'Supergirl' TV series is on Blu-ray and DVD this week
Posted August 13, 2016
“Supergirl” is a highlight among TV series that have been released on Blu-ray and DVD this week, a sure sign that fall season premieres can’t be far off.
“Supergirl: The Complete First Season” (DC/Warner, 2015-16, three-disc Blu-ray/five-disc DVD, 20 episodes, deleted scenes, featurettes, bloopers). After the expected Krypton-to-Earth origin story, Superman’s younger cousin, Kara (Melissa Benoist), gets a job with a publishing company (run by Calista Flockhart) and eventually reveals herself as Supergirl. Soon she’s working for a government agency alongside her adopted sister (Chyler Leigh), righting wrongs and saving people from bad guys and evil aliens, as well as engaging in soap-opera office politics.
This adaptation of the DC comic (also the basis for a 1984 film) gets a tremendous boost from the pitch-perfect casting of Benoist, and for the first few episodes the show is quite engaging. But it gradually devolves into a rather juvenile approach. Here’s hoping the highly publicized switch from CBS to The CW for Season 2 (beginning on Oct. 10) will provide a course correction.
“The Tunnel: The Complete First Season” (PBS, 2013, three discs, 10 episodes, featurettes). A serial killer’s gruesome double homicide in the Euro tunnel on the British/French border brings together two disparate detectives: a seasoned English veteran (Stephen Dillane) used to getting his own way and a taciturn, humorless Frenchwoman (Clemence Poesy), neither of whom take to the partnership well. This British-French co-production was adapted from a Danish/Swedish series titled “The Bridge.”
“NCIS: New Orleans” (CBS/Paramount, 2015-16, six discs, 24 episodes, featurettes). The second season of this “NCIS” spinoff has Scott Bakula back with his team of naval special agents to investigate crimes in and around New Orleans, including murder and the theft of a military drone — and to participate in a crossover episode with its parent show, “NCIS,” with Mark Harmon and friends. (Season 3 begins Sept. 20 on CBS.)
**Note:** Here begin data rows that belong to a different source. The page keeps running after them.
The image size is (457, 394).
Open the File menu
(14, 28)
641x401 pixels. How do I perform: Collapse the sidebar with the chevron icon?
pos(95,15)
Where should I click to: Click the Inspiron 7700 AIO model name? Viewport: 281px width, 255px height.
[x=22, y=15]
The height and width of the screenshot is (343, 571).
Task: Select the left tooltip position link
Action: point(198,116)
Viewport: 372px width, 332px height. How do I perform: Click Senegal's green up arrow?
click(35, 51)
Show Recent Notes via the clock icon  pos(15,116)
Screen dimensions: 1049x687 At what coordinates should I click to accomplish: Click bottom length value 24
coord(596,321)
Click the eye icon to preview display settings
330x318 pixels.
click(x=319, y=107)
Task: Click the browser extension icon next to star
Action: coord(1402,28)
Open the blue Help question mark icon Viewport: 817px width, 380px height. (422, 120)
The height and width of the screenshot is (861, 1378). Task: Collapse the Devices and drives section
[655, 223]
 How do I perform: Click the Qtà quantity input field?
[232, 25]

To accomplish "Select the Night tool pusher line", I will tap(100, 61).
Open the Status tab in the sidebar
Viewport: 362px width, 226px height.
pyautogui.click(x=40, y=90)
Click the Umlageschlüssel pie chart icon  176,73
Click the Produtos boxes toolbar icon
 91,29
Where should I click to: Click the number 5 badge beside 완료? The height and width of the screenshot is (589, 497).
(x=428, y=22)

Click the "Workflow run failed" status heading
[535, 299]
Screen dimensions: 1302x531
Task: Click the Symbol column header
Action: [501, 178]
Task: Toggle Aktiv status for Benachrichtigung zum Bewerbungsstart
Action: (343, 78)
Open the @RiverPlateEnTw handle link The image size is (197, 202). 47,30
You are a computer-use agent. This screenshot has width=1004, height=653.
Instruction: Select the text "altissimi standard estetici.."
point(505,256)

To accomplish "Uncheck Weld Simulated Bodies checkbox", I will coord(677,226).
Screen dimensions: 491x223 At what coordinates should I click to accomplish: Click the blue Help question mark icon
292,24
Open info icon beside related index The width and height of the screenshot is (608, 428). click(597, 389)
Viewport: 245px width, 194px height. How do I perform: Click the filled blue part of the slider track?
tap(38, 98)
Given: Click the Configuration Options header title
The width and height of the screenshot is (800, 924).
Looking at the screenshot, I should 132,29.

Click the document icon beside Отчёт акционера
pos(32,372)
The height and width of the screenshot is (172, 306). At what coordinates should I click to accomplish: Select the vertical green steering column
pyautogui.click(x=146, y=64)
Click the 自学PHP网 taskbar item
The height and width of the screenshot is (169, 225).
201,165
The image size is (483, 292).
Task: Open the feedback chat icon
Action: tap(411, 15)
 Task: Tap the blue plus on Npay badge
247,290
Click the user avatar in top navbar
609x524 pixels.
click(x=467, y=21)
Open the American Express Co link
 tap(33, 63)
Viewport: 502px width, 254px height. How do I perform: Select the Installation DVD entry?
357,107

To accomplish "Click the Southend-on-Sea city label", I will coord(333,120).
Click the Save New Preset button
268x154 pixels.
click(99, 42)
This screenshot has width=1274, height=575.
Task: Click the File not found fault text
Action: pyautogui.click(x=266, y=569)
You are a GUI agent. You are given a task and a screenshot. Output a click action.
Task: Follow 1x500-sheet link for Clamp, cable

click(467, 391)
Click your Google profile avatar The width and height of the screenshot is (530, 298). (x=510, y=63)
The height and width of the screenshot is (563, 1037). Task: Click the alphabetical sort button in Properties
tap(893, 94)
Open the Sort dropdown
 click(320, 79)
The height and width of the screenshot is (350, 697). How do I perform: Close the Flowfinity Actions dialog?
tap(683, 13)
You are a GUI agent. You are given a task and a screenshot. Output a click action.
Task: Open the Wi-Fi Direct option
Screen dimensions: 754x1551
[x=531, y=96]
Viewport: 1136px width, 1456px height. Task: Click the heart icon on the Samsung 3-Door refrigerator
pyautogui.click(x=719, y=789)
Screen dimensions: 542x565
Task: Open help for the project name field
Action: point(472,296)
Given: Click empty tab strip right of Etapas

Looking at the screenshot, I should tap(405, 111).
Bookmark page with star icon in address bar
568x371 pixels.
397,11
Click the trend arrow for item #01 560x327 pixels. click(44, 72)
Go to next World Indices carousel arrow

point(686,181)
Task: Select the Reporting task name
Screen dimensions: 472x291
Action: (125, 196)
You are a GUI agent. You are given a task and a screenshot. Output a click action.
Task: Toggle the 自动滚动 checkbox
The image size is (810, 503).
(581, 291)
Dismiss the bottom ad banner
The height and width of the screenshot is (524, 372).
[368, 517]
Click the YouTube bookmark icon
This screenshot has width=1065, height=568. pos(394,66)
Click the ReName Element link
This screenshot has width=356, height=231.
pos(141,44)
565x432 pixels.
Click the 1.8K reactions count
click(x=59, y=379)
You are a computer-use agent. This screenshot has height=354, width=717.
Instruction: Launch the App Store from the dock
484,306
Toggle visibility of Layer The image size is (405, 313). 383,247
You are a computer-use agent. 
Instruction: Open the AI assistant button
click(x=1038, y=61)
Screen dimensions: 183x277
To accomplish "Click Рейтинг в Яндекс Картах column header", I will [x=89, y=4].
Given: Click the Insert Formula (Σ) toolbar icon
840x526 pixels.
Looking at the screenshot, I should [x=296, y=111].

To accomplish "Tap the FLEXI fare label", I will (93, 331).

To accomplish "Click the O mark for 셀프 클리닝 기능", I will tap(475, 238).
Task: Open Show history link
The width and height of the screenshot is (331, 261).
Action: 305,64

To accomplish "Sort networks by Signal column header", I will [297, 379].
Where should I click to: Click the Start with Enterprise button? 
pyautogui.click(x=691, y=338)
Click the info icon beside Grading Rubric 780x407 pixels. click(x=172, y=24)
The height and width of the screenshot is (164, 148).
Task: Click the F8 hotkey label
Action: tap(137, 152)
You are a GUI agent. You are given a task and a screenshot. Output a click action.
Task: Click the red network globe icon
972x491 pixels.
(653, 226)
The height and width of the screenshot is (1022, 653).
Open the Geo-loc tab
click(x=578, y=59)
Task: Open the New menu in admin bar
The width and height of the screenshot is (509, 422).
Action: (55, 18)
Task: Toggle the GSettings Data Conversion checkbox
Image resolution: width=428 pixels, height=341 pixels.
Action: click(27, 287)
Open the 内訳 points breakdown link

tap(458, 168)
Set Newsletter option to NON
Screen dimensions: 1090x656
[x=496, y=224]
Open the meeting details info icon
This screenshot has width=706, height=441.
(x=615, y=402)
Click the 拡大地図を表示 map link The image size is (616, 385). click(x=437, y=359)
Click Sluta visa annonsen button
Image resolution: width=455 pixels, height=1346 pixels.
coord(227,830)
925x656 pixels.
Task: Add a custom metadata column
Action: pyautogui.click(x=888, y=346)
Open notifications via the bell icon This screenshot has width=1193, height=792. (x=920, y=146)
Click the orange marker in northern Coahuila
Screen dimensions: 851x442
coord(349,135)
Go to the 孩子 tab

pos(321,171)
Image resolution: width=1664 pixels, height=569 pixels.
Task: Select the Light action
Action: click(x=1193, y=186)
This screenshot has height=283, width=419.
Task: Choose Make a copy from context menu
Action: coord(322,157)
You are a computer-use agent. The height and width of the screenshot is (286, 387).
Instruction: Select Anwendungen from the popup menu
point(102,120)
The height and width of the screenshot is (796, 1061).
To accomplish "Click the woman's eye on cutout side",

“Code Black: Season 1” (CBS/Paramount, 2015-16, five discs, 18 episodes, deleted/alternate/extended scenes, featurettes, bloopers). Marcia Gay Harden heads the cast of this medical drama as a doctor in charge of four first-year residents in an understaffed emergency room of a (fictional) Los Angeles hospital. Co-stars include veteran character actors Luis Guzman and Kevin Dunn. (Season 2 begins Sept. 28 on CBS.)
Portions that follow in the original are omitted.